----- TASK INPUTS
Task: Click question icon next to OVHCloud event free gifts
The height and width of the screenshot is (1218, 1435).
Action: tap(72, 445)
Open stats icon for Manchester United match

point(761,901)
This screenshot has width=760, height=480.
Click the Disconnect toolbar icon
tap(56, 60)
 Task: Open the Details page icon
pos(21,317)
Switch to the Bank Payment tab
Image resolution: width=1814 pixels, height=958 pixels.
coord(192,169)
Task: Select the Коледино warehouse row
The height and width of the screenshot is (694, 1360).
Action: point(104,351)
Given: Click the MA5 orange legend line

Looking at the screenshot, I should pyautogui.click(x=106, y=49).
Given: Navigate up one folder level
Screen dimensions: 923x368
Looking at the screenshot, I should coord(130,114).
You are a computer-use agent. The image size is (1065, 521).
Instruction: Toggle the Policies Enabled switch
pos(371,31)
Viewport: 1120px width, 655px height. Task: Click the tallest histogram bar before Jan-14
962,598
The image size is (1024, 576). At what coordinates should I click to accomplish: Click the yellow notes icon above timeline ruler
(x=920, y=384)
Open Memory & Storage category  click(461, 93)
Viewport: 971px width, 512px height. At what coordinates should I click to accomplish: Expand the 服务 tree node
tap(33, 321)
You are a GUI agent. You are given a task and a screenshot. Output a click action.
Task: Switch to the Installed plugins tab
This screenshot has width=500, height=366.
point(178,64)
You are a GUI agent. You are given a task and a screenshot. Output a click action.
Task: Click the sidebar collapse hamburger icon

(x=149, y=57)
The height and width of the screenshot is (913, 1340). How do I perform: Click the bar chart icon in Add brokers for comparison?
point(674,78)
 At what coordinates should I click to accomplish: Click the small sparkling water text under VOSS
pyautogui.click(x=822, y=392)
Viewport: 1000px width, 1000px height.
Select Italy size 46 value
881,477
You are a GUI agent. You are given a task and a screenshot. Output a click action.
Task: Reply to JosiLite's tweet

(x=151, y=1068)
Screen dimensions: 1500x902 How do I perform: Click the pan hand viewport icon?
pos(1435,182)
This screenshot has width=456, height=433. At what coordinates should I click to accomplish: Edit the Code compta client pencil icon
----------
_AIM OF THE TASK_. Copy the lines of the data above exactly as written, beginning with the line containing "The height and width of the screenshot is (694, 1360)." and ending with the line containing "You are a computer-use", and leave out all other lines.

_RESPONSE_.
The height and width of the screenshot is (694, 1360).
Action: point(104,351)
Given: Click the MA5 orange legend line

Looking at the screenshot, I should pyautogui.click(x=106, y=49).
Given: Navigate up one folder level
Screen dimensions: 923x368
Looking at the screenshot, I should coord(130,114).
You are a computer-use agent. The image size is (1065, 521).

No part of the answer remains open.